# RECORDS SUPPLIED:

»»

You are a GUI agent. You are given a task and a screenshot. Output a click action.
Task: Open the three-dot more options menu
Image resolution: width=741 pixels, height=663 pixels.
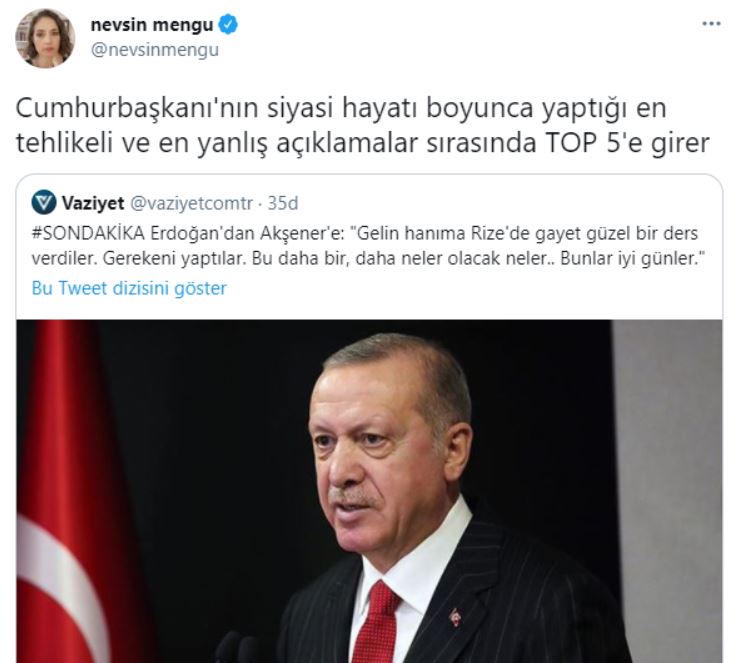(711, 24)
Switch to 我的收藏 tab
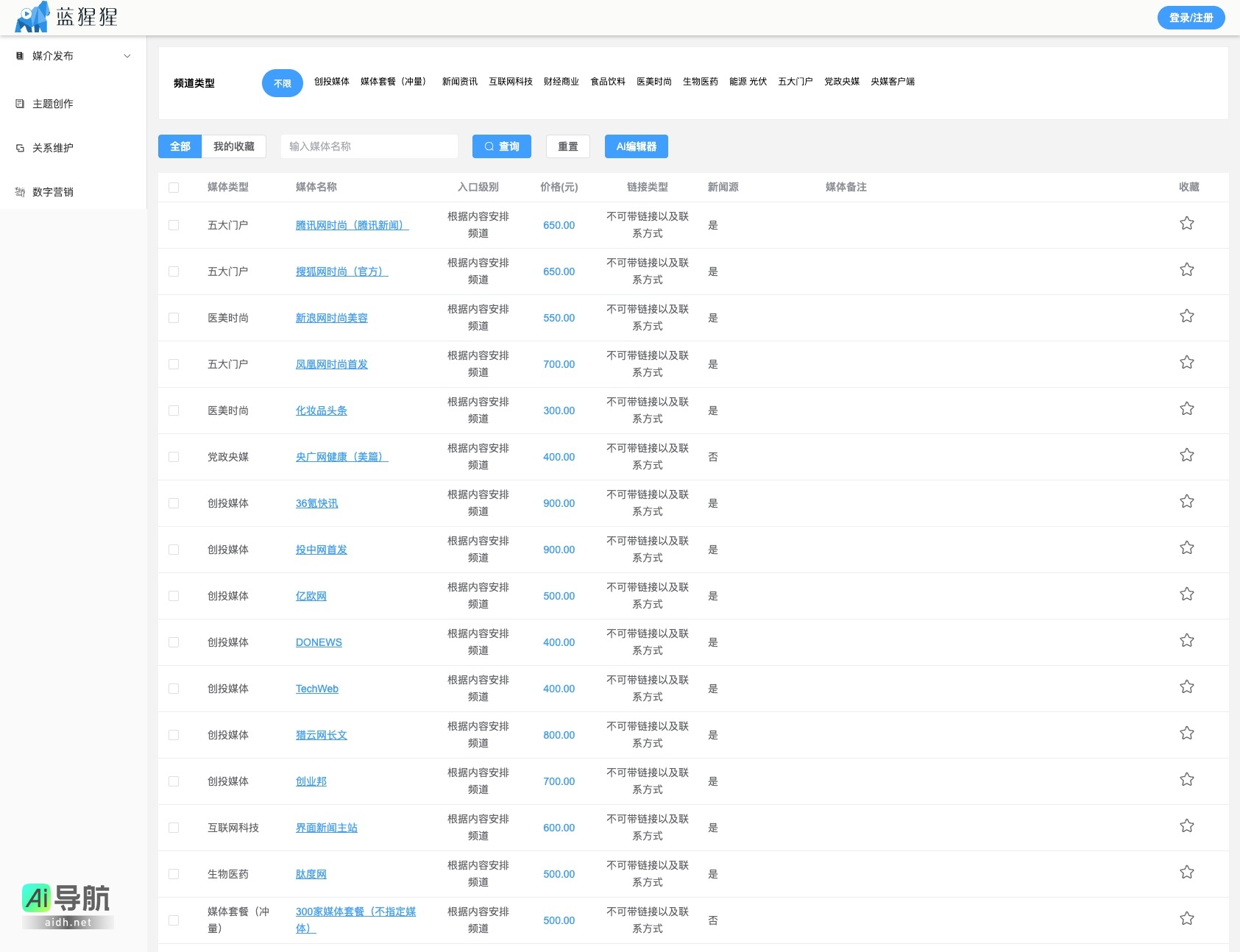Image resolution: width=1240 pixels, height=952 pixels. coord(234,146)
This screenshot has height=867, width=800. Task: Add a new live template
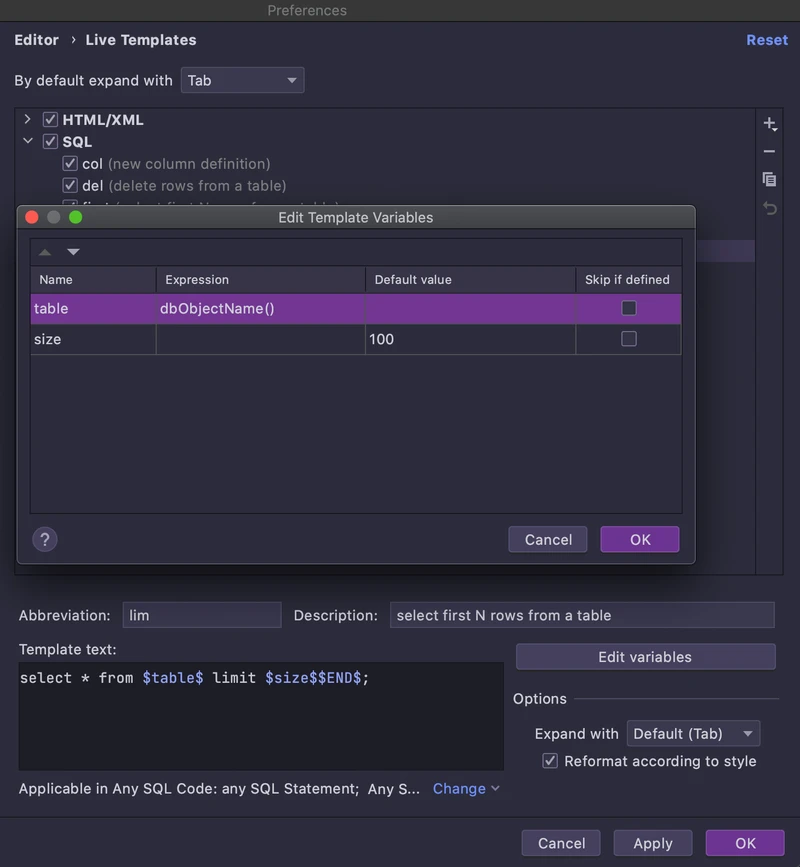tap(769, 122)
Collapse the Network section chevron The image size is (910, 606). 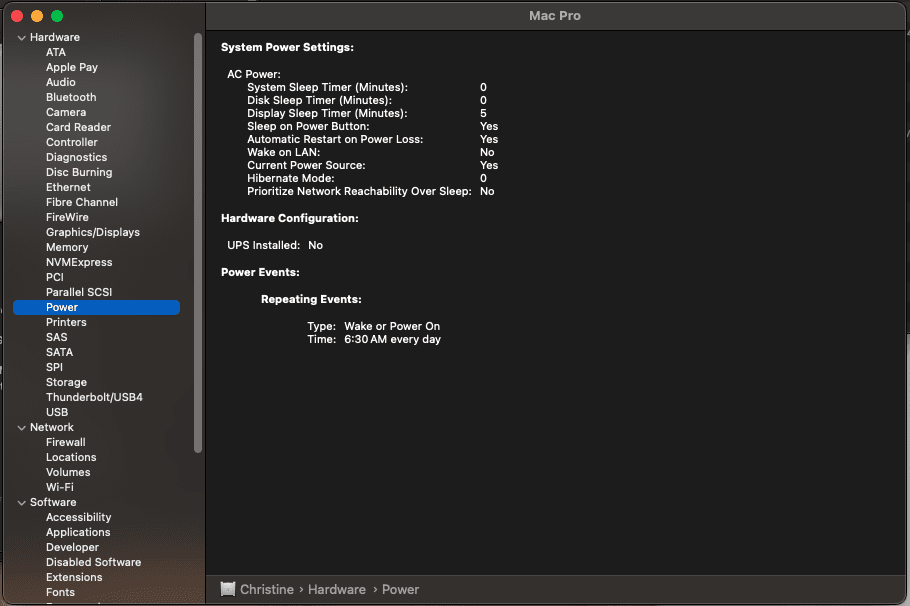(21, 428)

««
»»

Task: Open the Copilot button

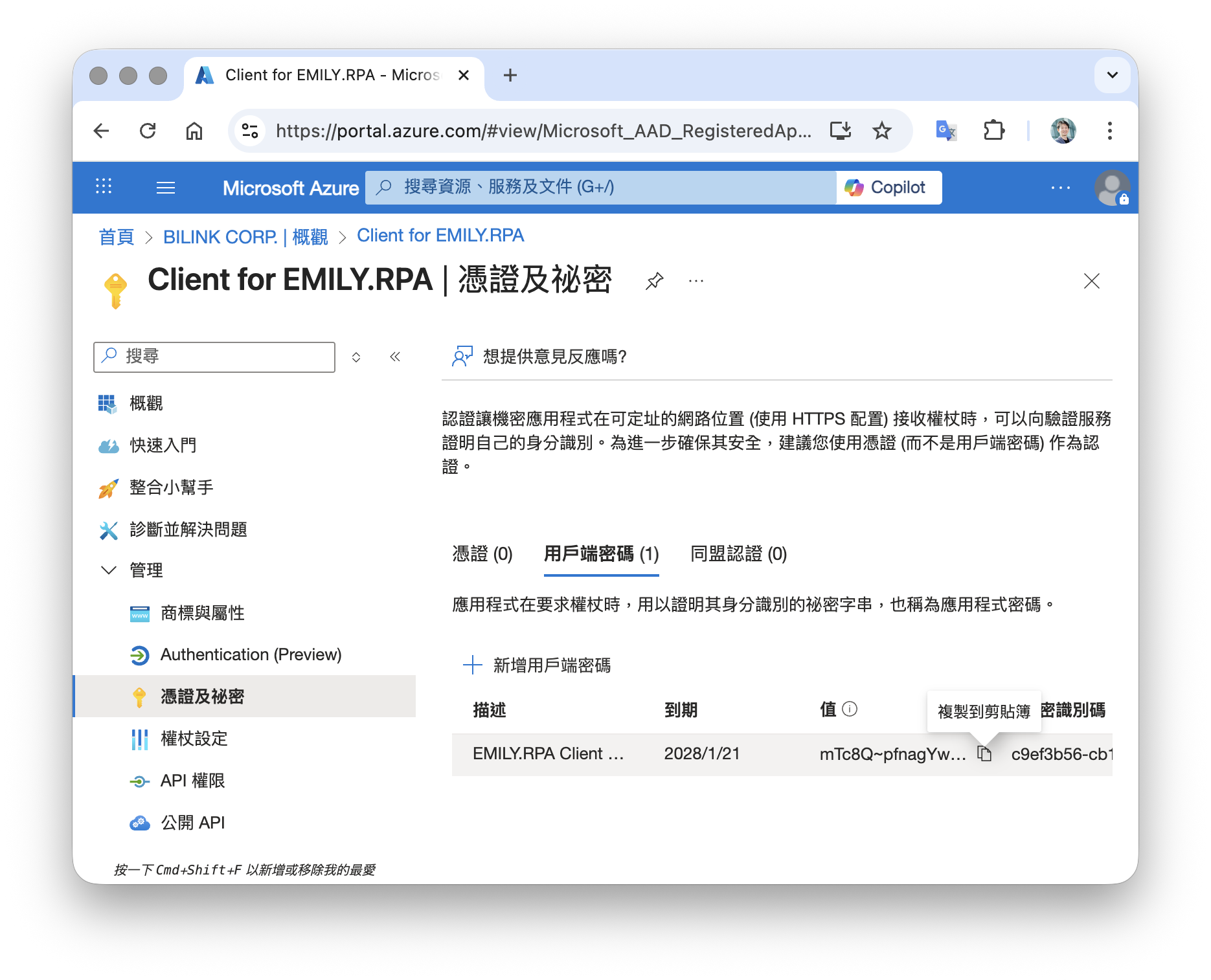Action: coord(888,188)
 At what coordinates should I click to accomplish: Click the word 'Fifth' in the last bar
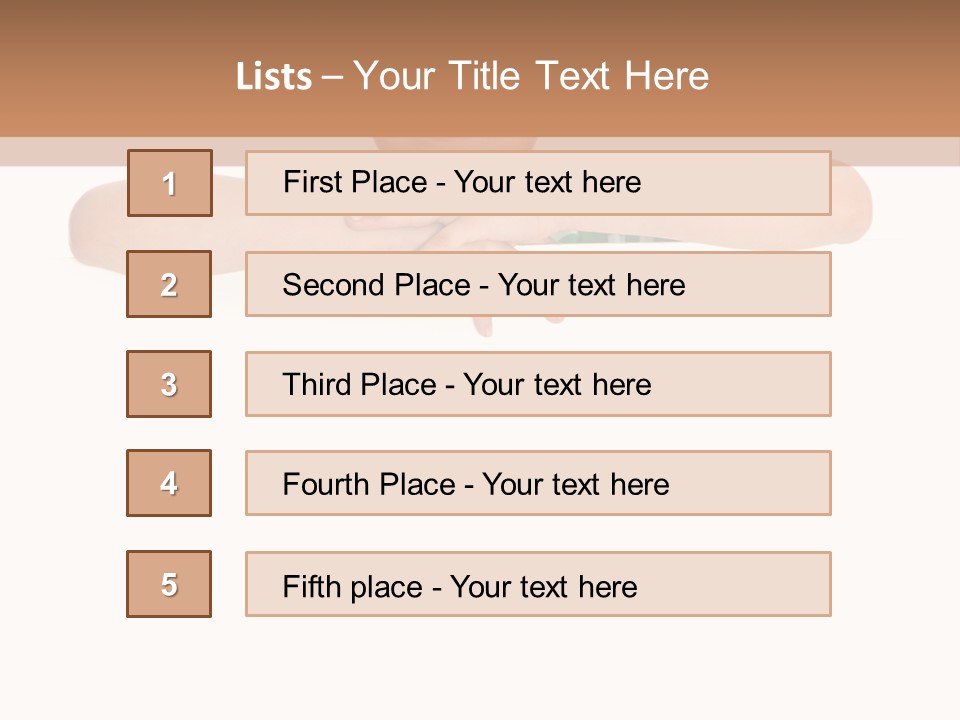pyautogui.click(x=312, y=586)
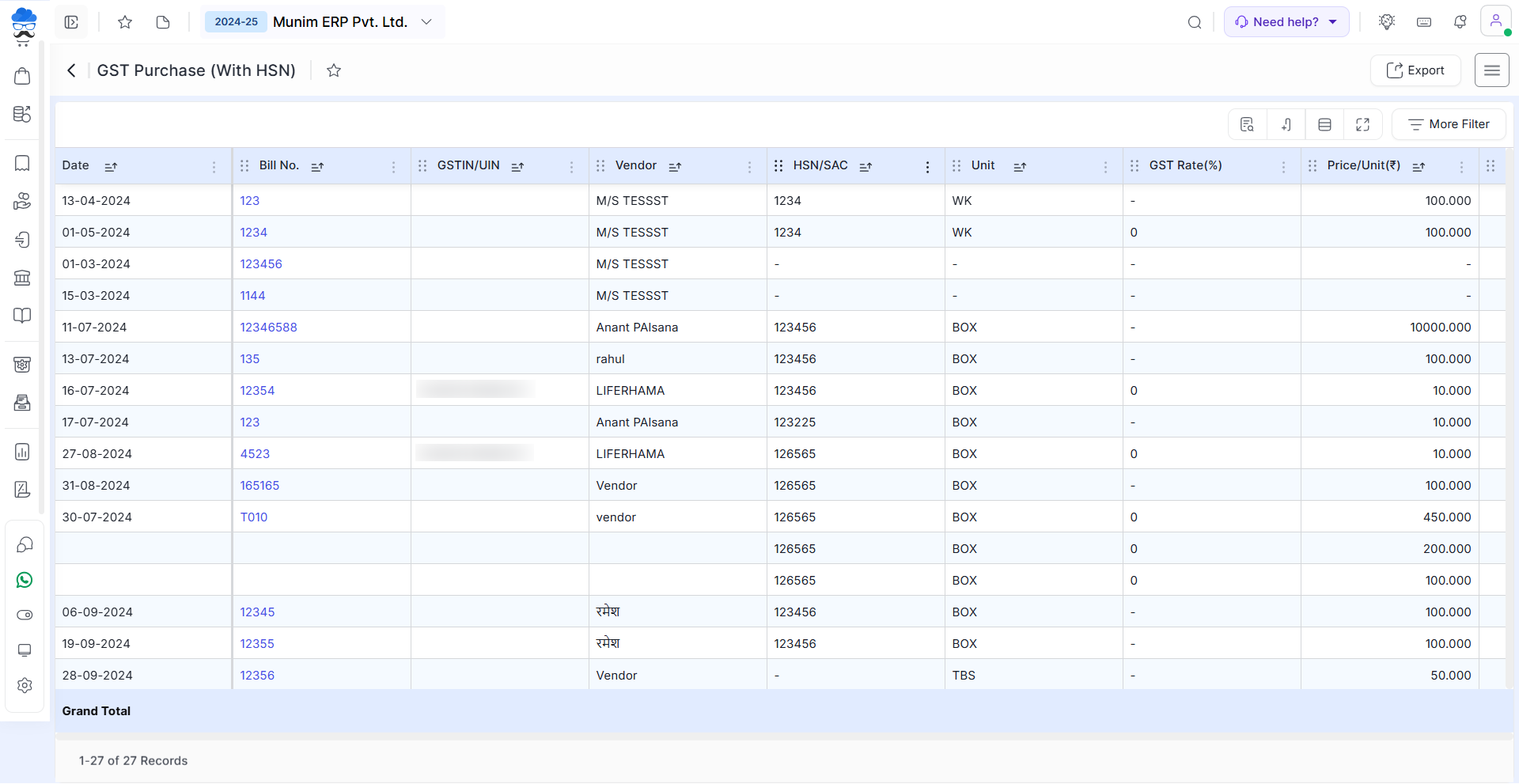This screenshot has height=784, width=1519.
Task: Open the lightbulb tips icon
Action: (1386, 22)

««
»»

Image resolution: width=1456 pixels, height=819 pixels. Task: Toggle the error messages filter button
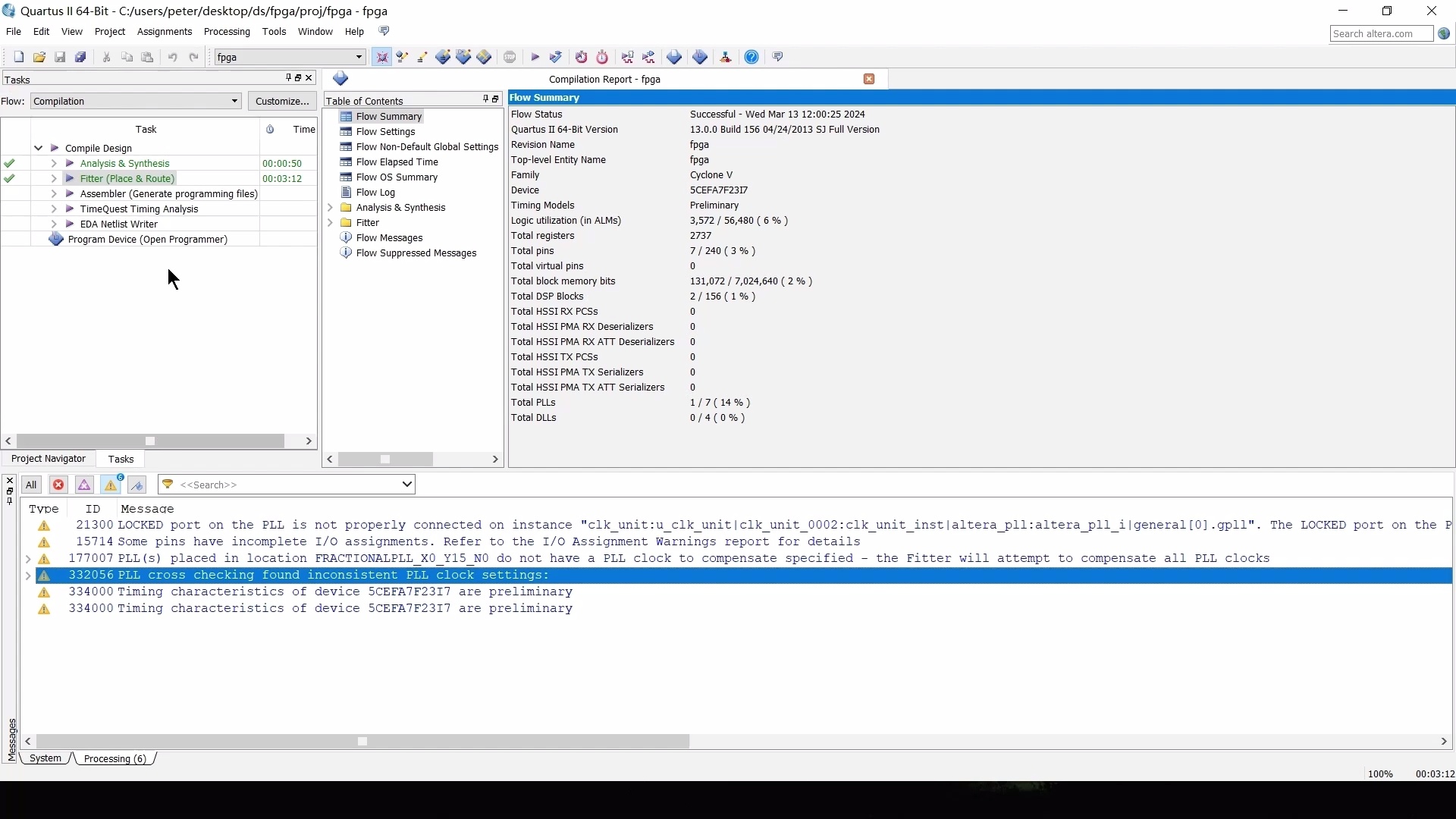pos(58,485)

««

# GIVEN REQUEST:
Write out the listing above, from the line with "You are a GUI" through the line with "Image resolution: width=1240", both included, word for word. Leave the pictures out.

# ANSWER FOR THE TASK:
You are a GUI agent. You are given a task and a screenshot. Output a click action.
Task: Open the three-dot more options menu
Image resolution: width=741 pixels, height=663 pixels.
(711, 24)
Switch to 我的收藏 tab
Image resolution: width=1240 pixels, height=952 pixels. coord(234,146)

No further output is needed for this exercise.